Sur cette même carte, la zone du gallo englobe bizarrement la plus grande partie de l'ancien Maine : le patois de l'Ille-et-Vilaine a des traits communs avec le sarthois, certes, mais pas plus, me semble-t-il, que l'angevin ; et aucun Sarthois ne considère, à ma connaissance, qu'il parle gallo !
André (G., R.)
Messages : 7437
Inscription : dim. 17 févr. 2013, 14:22

Message par André (G., R.) »

De même, en zone d'oc les Niçois ne considèrent pas qu'ils parlent provençal.
Avatar de l’utilisateur
Jacques-André-Albert
Messages : 4474
Inscription : dim. 01 févr. 2009, 8:57
Localisation : Niort

Message par Jacques-André-Albert »

Cette carte est à la fois inexacte et réductrice. Inexacte parce qu'elle étend abusivement des aires de répartition sur des dialectes voisins (si le gallo n'est pas parlé dans le Maine, on ne parle pas non plus angevin sur la côte atlantique).
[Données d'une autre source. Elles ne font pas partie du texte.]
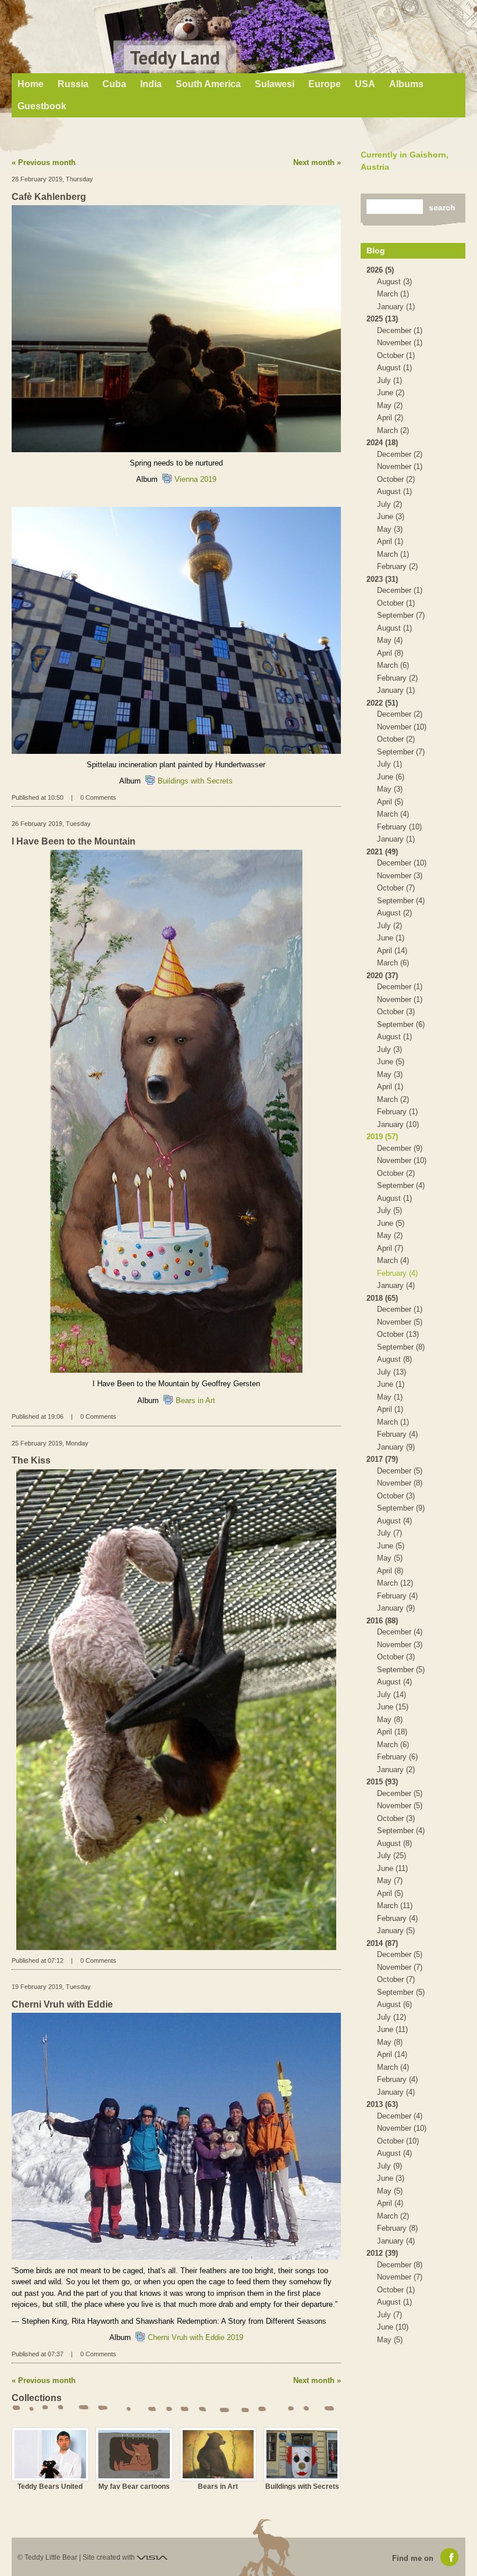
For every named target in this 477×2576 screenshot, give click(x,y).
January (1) (396, 306)
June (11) (392, 1868)
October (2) (396, 479)
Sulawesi (274, 84)
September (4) (401, 900)
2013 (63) (382, 2104)
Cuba (114, 84)
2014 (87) (382, 1943)
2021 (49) (382, 851)
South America (208, 84)
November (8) (399, 1483)
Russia (73, 84)
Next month (313, 162)
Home (30, 84)
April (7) (390, 1248)
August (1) (394, 367)
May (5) (390, 1558)
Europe (324, 84)
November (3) (399, 875)
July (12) (391, 2017)
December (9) (399, 1148)
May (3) (390, 529)
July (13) (391, 1372)
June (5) (390, 1061)
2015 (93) (382, 1781)
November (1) (399, 342)
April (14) (392, 950)
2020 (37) (382, 975)
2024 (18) (382, 442)
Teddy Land (175, 57)
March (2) (393, 430)
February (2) (397, 566)
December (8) (399, 2264)
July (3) (389, 1049)
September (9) (401, 1508)
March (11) (394, 1905)
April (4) (390, 2203)
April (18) (392, 1731)
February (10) (399, 826)
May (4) (390, 640)
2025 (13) (382, 318)
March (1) (393, 293)
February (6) (397, 1756)
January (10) (398, 1124)
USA (365, 84)
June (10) (392, 2327)
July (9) (389, 2166)
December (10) (401, 862)
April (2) (390, 417)
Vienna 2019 (195, 479)
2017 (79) (382, 1459)
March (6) (393, 665)
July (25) (391, 1855)
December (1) (399, 330)
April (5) (390, 801)
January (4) (396, 1285)
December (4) (399, 1631)
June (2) (390, 392)
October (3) (396, 1011)
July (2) (389, 504)
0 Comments (98, 797)
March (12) (395, 1583)
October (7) (396, 887)
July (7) (389, 1533)
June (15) (392, 1706)
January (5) (396, 1930)
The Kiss (31, 1460)
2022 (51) (382, 703)
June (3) (390, 516)
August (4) (394, 1520)
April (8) (390, 653)
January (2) (396, 1769)
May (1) (390, 1397)
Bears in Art (195, 1400)
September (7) (401, 615)
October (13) (398, 1334)
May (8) (390, 1719)
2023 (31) (382, 579)
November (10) (401, 726)
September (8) (401, 1347)
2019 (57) (382, 1136)
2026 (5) (380, 270)
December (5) (399, 1470)
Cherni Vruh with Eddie (62, 2004)
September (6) (401, 1024)
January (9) (396, 1447)
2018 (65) (382, 1298)
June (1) (390, 937)
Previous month (47, 162)
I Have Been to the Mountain (74, 841)
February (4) (397, 1273)
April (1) (390, 541)
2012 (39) (382, 2253)
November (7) (399, 1967)
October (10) (398, 2141)
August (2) (394, 912)
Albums (406, 84)
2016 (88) (382, 1620)
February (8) (397, 2228)
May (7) (390, 1880)
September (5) (401, 1669)
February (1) (397, 1111)
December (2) (399, 454)
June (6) (390, 776)
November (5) (399, 1322)
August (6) (394, 2004)
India (151, 84)
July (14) (391, 1694)
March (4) (393, 814)
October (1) (396, 355)
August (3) (394, 281)
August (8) (394, 1359)
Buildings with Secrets (195, 781)
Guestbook (41, 106)
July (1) (389, 380)
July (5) (389, 1210)
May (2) (390, 405)
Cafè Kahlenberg (49, 197)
Réductrice parce qu'il existe de nombreuses zones de transitions correspondant à un étalement d'isoglosses, ces lignes qui encerclent des zones contenant un fait linguistique commun. Voir par exemple cet article de Wikipédia.
Quand bien nous pourrions estre sçavans du sçavoir d'autruy, au moins sages ne pouvons nous estre que de nostre propre sagesse.
(Montaigne - Essais, I, 24)
Avatar de l’utilisateur
Perkele
Messages : 9723
Inscription : sam. 11 juin 2005, 18:26
Localisation : Deuxième à droite après le feu

Message par Perkele »

André (G., R.) a écrit :De même, en zone d'oc les Niçois ne considèrent pas qu'ils parlent provençal.
Et ils ont raison puisqu'il parlent niçard. ;)
Il faut faire les choses sérieusement sans se prendre au sérieux.